TASK DETAILS: Restate the following data in its entirety, word for word and without images.

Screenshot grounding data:

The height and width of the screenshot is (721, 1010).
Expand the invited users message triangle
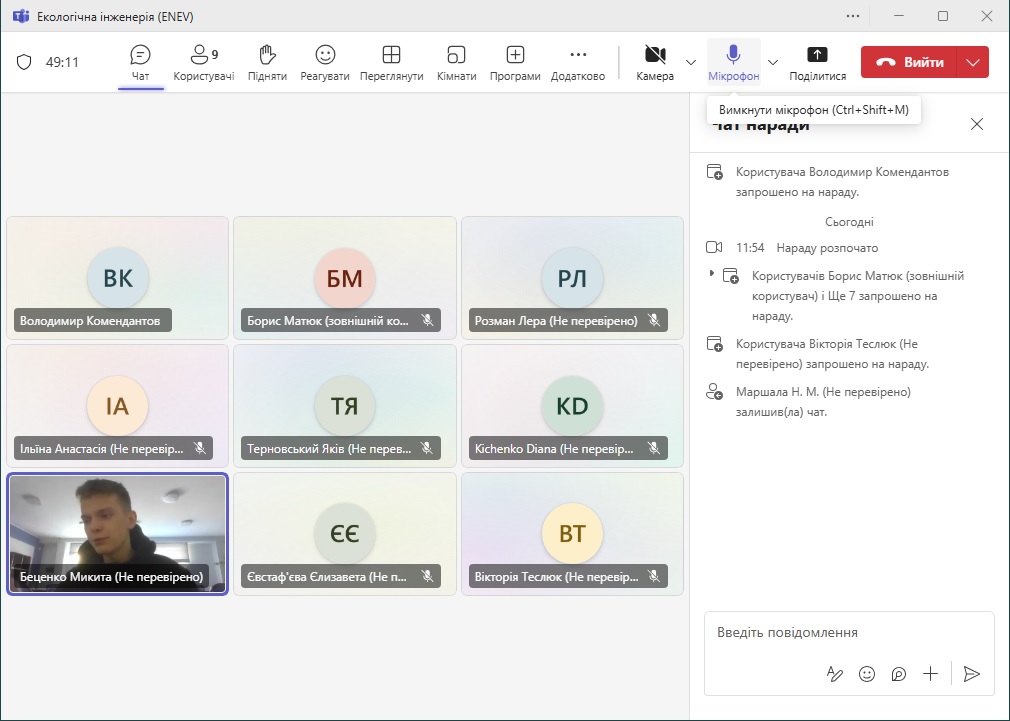[712, 273]
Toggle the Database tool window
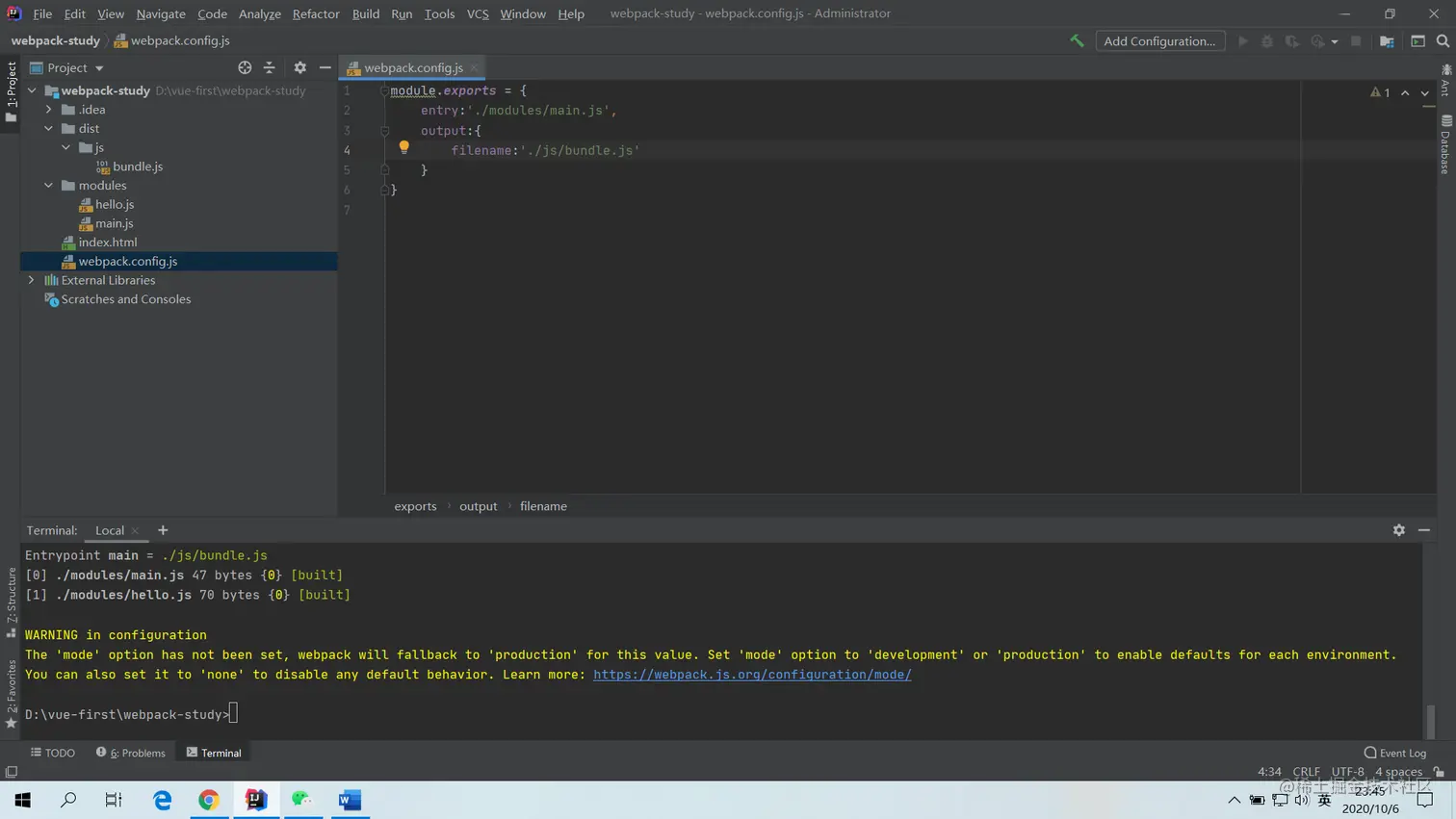Image resolution: width=1456 pixels, height=819 pixels. 1445,145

ANSWER SPACE:
The height and width of the screenshot is (721, 1010).
Expand the invited users message triangle
[712, 273]
Toggle the Database tool window
Image resolution: width=1456 pixels, height=819 pixels. 1445,145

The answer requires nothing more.